Given data:
>>

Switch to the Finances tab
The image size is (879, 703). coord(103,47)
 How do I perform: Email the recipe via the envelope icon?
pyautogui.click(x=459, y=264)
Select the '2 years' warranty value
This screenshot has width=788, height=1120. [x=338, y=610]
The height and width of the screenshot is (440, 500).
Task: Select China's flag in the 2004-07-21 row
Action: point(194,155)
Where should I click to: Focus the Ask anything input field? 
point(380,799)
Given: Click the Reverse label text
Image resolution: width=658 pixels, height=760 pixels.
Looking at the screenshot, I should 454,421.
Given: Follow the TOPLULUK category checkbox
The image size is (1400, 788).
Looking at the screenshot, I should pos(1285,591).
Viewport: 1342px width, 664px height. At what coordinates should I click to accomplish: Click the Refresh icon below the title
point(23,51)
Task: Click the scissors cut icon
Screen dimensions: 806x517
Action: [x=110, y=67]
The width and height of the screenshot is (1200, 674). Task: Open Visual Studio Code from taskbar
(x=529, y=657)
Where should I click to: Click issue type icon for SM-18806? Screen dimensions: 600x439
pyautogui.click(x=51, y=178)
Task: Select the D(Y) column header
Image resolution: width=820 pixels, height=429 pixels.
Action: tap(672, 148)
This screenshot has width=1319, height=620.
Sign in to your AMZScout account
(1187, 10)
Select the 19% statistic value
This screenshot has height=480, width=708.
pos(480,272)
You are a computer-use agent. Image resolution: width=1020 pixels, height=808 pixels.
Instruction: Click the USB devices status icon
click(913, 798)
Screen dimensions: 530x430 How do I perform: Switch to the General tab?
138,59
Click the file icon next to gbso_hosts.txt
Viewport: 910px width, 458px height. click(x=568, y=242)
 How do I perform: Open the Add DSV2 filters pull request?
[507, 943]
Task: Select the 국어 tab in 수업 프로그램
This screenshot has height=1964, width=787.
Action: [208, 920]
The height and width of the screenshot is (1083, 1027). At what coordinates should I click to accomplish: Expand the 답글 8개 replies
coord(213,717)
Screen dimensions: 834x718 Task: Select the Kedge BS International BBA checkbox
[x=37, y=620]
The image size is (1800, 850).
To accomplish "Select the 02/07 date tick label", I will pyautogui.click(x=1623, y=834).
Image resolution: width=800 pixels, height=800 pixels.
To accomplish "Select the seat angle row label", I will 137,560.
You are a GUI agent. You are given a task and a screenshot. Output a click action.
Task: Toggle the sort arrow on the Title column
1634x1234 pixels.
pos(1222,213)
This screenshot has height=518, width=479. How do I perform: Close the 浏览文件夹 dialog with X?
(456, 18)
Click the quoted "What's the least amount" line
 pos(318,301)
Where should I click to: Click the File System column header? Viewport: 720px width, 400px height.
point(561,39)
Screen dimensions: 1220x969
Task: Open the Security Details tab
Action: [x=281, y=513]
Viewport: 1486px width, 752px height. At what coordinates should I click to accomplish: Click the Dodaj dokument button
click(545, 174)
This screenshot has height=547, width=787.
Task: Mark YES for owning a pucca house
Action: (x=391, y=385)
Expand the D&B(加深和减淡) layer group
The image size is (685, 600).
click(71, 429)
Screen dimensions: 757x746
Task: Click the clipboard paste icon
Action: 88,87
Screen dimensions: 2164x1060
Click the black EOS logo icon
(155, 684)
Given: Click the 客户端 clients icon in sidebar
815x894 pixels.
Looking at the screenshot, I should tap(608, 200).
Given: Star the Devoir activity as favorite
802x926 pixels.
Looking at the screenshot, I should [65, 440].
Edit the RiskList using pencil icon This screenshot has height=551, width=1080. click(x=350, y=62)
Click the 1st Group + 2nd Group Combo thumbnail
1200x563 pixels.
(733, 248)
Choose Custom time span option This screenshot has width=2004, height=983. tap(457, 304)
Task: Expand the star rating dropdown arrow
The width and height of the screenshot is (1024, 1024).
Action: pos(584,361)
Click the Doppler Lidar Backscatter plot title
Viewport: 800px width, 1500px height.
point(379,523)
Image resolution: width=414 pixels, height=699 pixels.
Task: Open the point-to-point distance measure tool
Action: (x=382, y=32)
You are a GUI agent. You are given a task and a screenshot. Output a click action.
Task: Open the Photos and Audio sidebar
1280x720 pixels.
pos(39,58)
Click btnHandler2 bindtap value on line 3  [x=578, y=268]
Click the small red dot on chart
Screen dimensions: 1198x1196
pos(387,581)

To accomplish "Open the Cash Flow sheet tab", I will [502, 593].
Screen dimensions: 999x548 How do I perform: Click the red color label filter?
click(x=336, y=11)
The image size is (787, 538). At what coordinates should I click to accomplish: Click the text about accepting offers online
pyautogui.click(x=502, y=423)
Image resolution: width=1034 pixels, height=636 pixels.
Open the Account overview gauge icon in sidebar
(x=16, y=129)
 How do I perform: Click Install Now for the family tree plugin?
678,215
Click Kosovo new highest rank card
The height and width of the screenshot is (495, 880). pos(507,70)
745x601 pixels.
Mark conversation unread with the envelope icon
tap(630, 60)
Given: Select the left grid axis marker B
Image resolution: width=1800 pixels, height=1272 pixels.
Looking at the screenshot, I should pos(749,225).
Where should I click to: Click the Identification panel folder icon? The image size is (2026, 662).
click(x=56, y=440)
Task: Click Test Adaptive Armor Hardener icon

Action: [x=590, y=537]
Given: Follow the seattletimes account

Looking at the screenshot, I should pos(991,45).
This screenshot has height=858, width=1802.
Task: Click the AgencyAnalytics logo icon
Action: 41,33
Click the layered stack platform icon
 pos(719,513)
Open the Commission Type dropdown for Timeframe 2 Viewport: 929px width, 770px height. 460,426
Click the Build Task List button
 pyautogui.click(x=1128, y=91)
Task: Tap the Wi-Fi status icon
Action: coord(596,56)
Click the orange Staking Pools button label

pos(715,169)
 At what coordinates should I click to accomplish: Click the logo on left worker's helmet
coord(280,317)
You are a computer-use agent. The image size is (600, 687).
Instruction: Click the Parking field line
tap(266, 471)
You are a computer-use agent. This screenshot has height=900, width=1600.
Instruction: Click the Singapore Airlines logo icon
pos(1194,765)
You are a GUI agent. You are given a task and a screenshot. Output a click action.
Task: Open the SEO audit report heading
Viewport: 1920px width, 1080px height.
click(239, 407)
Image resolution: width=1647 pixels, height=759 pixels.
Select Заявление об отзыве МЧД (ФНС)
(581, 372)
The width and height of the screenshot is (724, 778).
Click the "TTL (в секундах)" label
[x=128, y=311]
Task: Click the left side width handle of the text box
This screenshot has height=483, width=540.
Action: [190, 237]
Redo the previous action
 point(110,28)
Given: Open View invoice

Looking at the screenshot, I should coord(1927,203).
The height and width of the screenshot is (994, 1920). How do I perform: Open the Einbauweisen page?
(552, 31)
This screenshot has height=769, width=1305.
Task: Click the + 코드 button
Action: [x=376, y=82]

<<

This task calls for the material above to be duplicated verbatim.

Switch to the Finances tab
The image size is (879, 703). coord(103,47)
 How do I perform: Email the recipe via the envelope icon?
pyautogui.click(x=459, y=264)
Select the '2 years' warranty value
This screenshot has width=788, height=1120. [x=338, y=610]
The height and width of the screenshot is (440, 500).
Task: Select China's flag in the 2004-07-21 row
Action: point(194,155)
Where should I click to: Focus the Ask anything input field? 
point(380,799)
Given: Click the Reverse label text
Image resolution: width=658 pixels, height=760 pixels.
Looking at the screenshot, I should 454,421.
Given: Follow the TOPLULUK category checkbox
The image size is (1400, 788).
Looking at the screenshot, I should pos(1285,591).
Viewport: 1342px width, 664px height. At what coordinates should I click to accomplish: Click the Refresh icon below the title
point(23,51)
Task: Click the scissors cut icon
Screen dimensions: 806x517
Action: [x=110, y=67]
The width and height of the screenshot is (1200, 674). Task: Open Visual Studio Code from taskbar
(x=529, y=657)
Where should I click to: Click issue type icon for SM-18806? Screen dimensions: 600x439
pyautogui.click(x=51, y=178)
Task: Select the D(Y) column header
Image resolution: width=820 pixels, height=429 pixels.
Action: tap(672, 148)
This screenshot has width=1319, height=620.
Sign in to your AMZScout account
(1187, 10)
Select the 19% statistic value
This screenshot has height=480, width=708.
pos(480,272)
You are a computer-use agent. Image resolution: width=1020 pixels, height=808 pixels.
Instruction: Click the USB devices status icon
click(913, 798)
Screen dimensions: 530x430 How do I perform: Switch to the General tab?
138,59
Click the file icon next to gbso_hosts.txt
Viewport: 910px width, 458px height. click(x=568, y=242)
 How do I perform: Open the Add DSV2 filters pull request?
[507, 943]
Task: Select the 국어 tab in 수업 프로그램
This screenshot has height=1964, width=787.
Action: [208, 920]
The height and width of the screenshot is (1083, 1027). At what coordinates should I click to accomplish: Expand the 답글 8개 replies
coord(213,717)
Screen dimensions: 834x718 Task: Select the Kedge BS International BBA checkbox
[x=37, y=620]
The image size is (1800, 850).
To accomplish "Select the 02/07 date tick label", I will pyautogui.click(x=1623, y=834).
Image resolution: width=800 pixels, height=800 pixels.
To accomplish "Select the seat angle row label", I will 137,560.
You are a GUI agent. You are given a task and a screenshot. Output a click action.
Task: Toggle the sort arrow on the Title column
1634x1234 pixels.
pos(1222,213)
This screenshot has height=518, width=479. How do I perform: Close the 浏览文件夹 dialog with X?
(456, 18)
Click the quoted "What's the least amount" line
 pos(318,301)
Where should I click to: Click the File System column header? Viewport: 720px width, 400px height.
point(561,39)
Screen dimensions: 1220x969
Task: Open the Security Details tab
Action: [x=281, y=513]
Viewport: 1486px width, 752px height. At what coordinates should I click to accomplish: Click the Dodaj dokument button
click(545, 174)
This screenshot has height=547, width=787.
Task: Mark YES for owning a pucca house
Action: (x=391, y=385)
Expand the D&B(加深和减淡) layer group
The image size is (685, 600).
click(71, 429)
Screen dimensions: 757x746
Task: Click the clipboard paste icon
Action: 88,87
Screen dimensions: 2164x1060
Click the black EOS logo icon
(155, 684)
Given: Click the 客户端 clients icon in sidebar
815x894 pixels.
Looking at the screenshot, I should tap(608, 200).
Given: Star the Devoir activity as favorite
802x926 pixels.
Looking at the screenshot, I should [65, 440].
Edit the RiskList using pencil icon This screenshot has height=551, width=1080. click(x=350, y=62)
Click the 1st Group + 2nd Group Combo thumbnail
1200x563 pixels.
(733, 248)
Choose Custom time span option This screenshot has width=2004, height=983. tap(457, 304)
Task: Expand the star rating dropdown arrow
The width and height of the screenshot is (1024, 1024).
Action: pos(584,361)
Click the Doppler Lidar Backscatter plot title
Viewport: 800px width, 1500px height.
point(379,523)
Image resolution: width=414 pixels, height=699 pixels.
Task: Open the point-to-point distance measure tool
Action: (x=382, y=32)
You are a GUI agent. You are given a task and a screenshot. Output a click action.
Task: Open the Photos and Audio sidebar
1280x720 pixels.
pos(39,58)
Click btnHandler2 bindtap value on line 3  [x=578, y=268]
Click the small red dot on chart
Screen dimensions: 1198x1196
pos(387,581)

To accomplish "Open the Cash Flow sheet tab", I will [502, 593].
Screen dimensions: 999x548 How do I perform: Click the red color label filter?
click(x=336, y=11)
The image size is (787, 538). At what coordinates should I click to accomplish: Click the text about accepting offers online
pyautogui.click(x=502, y=423)
Image resolution: width=1034 pixels, height=636 pixels.
Open the Account overview gauge icon in sidebar
(x=16, y=129)
 How do I perform: Click Install Now for the family tree plugin?
678,215
Click Kosovo new highest rank card
The height and width of the screenshot is (495, 880). pos(507,70)
745x601 pixels.
Mark conversation unread with the envelope icon
tap(630, 60)
Given: Select the left grid axis marker B
Image resolution: width=1800 pixels, height=1272 pixels.
Looking at the screenshot, I should pos(749,225).
Where should I click to: Click the Identification panel folder icon? The image size is (2026, 662).
click(x=56, y=440)
Task: Click Test Adaptive Armor Hardener icon

Action: [x=590, y=537]
Given: Follow the seattletimes account

Looking at the screenshot, I should pos(991,45).
This screenshot has height=858, width=1802.
Task: Click the AgencyAnalytics logo icon
Action: 41,33
Click the layered stack platform icon
 pos(719,513)
Open the Commission Type dropdown for Timeframe 2 Viewport: 929px width, 770px height. 460,426
Click the Build Task List button
 pyautogui.click(x=1128, y=91)
Task: Tap the Wi-Fi status icon
Action: coord(596,56)
Click the orange Staking Pools button label

pos(715,169)
 At what coordinates should I click to accomplish: Click the logo on left worker's helmet
coord(280,317)
You are a computer-use agent. The image size is (600, 687).
Instruction: Click the Parking field line
tap(266, 471)
You are a computer-use agent. This screenshot has height=900, width=1600.
Instruction: Click the Singapore Airlines logo icon
pos(1194,765)
You are a GUI agent. You are given a task and a screenshot. Output a click action.
Task: Open the SEO audit report heading
Viewport: 1920px width, 1080px height.
click(239, 407)
Image resolution: width=1647 pixels, height=759 pixels.
Select Заявление об отзыве МЧД (ФНС)
(581, 372)
The width and height of the screenshot is (724, 778).
Click the "TTL (в секундах)" label
[x=128, y=311]
Task: Click the left side width handle of the text box
This screenshot has height=483, width=540.
Action: [190, 237]
Redo the previous action
 point(110,28)
Given: Open View invoice

Looking at the screenshot, I should coord(1927,203).
The height and width of the screenshot is (994, 1920). How do I perform: Open the Einbauweisen page?
(552, 31)
This screenshot has height=769, width=1305.
Task: Click the + 코드 button
Action: [x=376, y=82]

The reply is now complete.